### Task prompt
Reproduce nothing but the lines from the one containing "You are a computer-use" to the end of the records below, each exactly as written.
--- The data ---
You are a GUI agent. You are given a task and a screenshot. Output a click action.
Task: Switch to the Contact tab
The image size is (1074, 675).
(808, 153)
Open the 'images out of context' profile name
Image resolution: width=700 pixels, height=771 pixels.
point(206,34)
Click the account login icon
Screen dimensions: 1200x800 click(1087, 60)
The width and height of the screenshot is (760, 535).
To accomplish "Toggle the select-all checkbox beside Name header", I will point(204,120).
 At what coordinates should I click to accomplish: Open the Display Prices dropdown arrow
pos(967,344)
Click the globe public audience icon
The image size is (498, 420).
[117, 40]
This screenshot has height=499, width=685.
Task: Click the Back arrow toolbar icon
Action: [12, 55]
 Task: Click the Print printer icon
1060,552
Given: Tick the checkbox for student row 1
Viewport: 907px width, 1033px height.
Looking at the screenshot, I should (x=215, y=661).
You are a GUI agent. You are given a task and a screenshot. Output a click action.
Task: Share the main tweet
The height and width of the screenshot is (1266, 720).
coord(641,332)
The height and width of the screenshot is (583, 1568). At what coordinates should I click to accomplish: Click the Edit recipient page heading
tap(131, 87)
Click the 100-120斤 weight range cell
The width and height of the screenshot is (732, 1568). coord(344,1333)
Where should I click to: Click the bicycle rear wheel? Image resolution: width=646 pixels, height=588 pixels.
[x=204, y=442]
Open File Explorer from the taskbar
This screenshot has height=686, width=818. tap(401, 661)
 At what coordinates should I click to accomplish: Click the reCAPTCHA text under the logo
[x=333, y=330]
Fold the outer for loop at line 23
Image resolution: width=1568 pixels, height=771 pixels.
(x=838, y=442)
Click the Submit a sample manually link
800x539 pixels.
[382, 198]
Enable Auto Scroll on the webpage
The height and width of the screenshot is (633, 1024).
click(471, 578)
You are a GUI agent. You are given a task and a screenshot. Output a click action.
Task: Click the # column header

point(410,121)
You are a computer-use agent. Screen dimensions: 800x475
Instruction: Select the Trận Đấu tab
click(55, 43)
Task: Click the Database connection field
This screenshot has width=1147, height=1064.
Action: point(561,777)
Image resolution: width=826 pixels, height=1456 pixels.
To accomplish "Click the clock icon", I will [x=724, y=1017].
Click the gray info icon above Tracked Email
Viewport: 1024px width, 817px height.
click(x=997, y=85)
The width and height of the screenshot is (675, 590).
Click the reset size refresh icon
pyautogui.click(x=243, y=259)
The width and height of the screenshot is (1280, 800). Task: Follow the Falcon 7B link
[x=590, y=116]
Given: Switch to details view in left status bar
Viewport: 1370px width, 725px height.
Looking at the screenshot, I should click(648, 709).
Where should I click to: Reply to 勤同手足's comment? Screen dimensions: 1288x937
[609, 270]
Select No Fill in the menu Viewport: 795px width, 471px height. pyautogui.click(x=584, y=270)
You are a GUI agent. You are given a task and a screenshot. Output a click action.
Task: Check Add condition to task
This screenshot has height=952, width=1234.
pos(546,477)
---
### Solution to this exercise
You are a computer-use agent. Screen dimensions: 800x475
Instruction: Select the Trận Đấu tab
click(55, 43)
Task: Click the Database connection field
This screenshot has width=1147, height=1064.
Action: point(561,777)
Image resolution: width=826 pixels, height=1456 pixels.
To accomplish "Click the clock icon", I will [x=724, y=1017].
Click the gray info icon above Tracked Email
Viewport: 1024px width, 817px height.
click(x=997, y=85)
The width and height of the screenshot is (675, 590).
Click the reset size refresh icon
pyautogui.click(x=243, y=259)
The width and height of the screenshot is (1280, 800). Task: Follow the Falcon 7B link
[x=590, y=116]
Given: Switch to details view in left status bar
Viewport: 1370px width, 725px height.
Looking at the screenshot, I should click(648, 709).
Where should I click to: Reply to 勤同手足's comment? Screen dimensions: 1288x937
[609, 270]
Select No Fill in the menu Viewport: 795px width, 471px height. pyautogui.click(x=584, y=270)
You are a GUI agent. You are given a task and a screenshot. Output a click action.
Task: Check Add condition to task
This screenshot has height=952, width=1234.
pos(546,477)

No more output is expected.